DEV Community

Stephen Cornelius
Stephen Cornelius

Posted on

Why I hate Miro

I'm not sure when the 'innovation workspace' Miro first entered my professional life, but as for most people it's something that really began to feature heavily during the pandemic when we were all suddenly working remotely. At the time it seemed good for some things, less good for others, but we were all having to make the best of it and we largely did. Life has long since returned to normal but Miro has stuck around and its use has grown and grown. Unfortunately I've grown to detest it and were I asked in an interview to name my least favourite product, Miro would be the easy choice. Here's why:

Miro is not a whiteboard. I love whiteboards. I think better when I can draw. If you're talking about a reasonably complex problem then drawing serves as shared visual memory to help store your understanding. Everyone can contribute to the same picture, everyone can see the collective view of things. You can't draw in Miro. If you can't express the concepts in sticky notes then you are reduced to everyone using words, with no way to validate that they paint the same picture in everyone's mind.

Miro is not collaborative. Despite being marketed as a 'collaboration tool', Miro really isn't good for many forms of collaboration. With a physical whiteboard you start with a blank space. Everyone can hold a pen, ideas are outlined in fat markers and modified or removed with a swish of the finger. You can't do these things in Miro and people can turn up at workshops or discussions with premade, highly detailed ideas that they are already heavily invested in.. This doesn't enable free discussion or the rapid collective evolution of ideas.

Miro can't present a narrative. When someone does want to present ideas or information, then Miro is a terrible choice of format. It's easy to eyeroll at Powerpoint style slides and we've all suffered through poorly written or presented examples, but when done properly they work because they have a flow. They tell a story with a narrative structure. I've seen people try to present using Miro with a screen zooming around seemingly at random and everyone in the meeting gradually losing the thread and possibly their sense of balance.

Miro doesn't work asynchronously. The other advantage of a traditional slide or document format is that it works asynchronously. If you weren't at the meeting or did not see the presentation, a well-written presentation can be read and understood in your own time. Good luck being sent a link to a Miro board and try to work out what was said. Where does it start? Where does it end? In a distributed working environment it's vital that tools work well asynchronously.

Miro doesn't help you think. 'Writing is thinking', as many people have said. Traditional document formats force the author to organise their thoughts. The constraints of a slide format force you to hone your arguments and express information in a concise way. Miro's limitless, directionless space has no constraints and encourages a chaotic brain-dump of information, rather than organized thought.

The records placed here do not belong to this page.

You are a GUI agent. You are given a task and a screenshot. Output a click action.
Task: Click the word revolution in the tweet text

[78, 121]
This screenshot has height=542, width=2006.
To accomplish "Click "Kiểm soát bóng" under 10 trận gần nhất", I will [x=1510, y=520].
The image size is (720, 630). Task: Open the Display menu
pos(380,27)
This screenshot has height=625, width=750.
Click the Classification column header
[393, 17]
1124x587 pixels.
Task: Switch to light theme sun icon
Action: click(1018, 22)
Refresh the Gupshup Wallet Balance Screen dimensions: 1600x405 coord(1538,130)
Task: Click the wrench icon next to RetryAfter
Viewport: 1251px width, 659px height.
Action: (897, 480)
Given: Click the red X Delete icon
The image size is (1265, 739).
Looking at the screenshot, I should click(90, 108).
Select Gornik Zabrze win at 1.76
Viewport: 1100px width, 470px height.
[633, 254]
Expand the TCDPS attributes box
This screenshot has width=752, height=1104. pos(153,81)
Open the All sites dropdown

Miro ends up being used for everything. As the feature set has grown I've seen people try to use Miro for things way beyond the original concept of a virtual whiteboard. I've even seen examples of trying to use it for prototyping or user testing, for which it is hopelessly unsuitable and for which a vast array of excellent products and tools exist.

If the activity you want to do is something you'd do physically with sticky notes then it's fine for that. Retrospectives for example. But it is not a whiteboard, or a presentation tool, or any of the other things it is used as. To be clear this isn't an argument against remote or distributed working. In my opinion the benefits of that outweigh the costs and in most organisations it is here to stay. But to get the best from it we need the right tools and in most cases, Miro isn't it.

Top comments (1)

Collapse
 
satellite_ecstatica profile image
Ecstatica

The best critique of Miro. I'd go further and say it isn't even good for retros. There are far better alternatives for that like EasyRetro.
It drives me mad seeing people use Miro for retros, going off into corners to write their own sticky notes and then laboriously dragging them back to a poorly organised space (queue lots of zooming in and out to read any note with more than 5 words on it), then "group" them by dragging them together all overlapping each other so you can't read them.
There may be other tools, but EasyRetro is an example of an improvement on sticky notes and whiteboard, even if you are in the same room! It does one simple thing really well.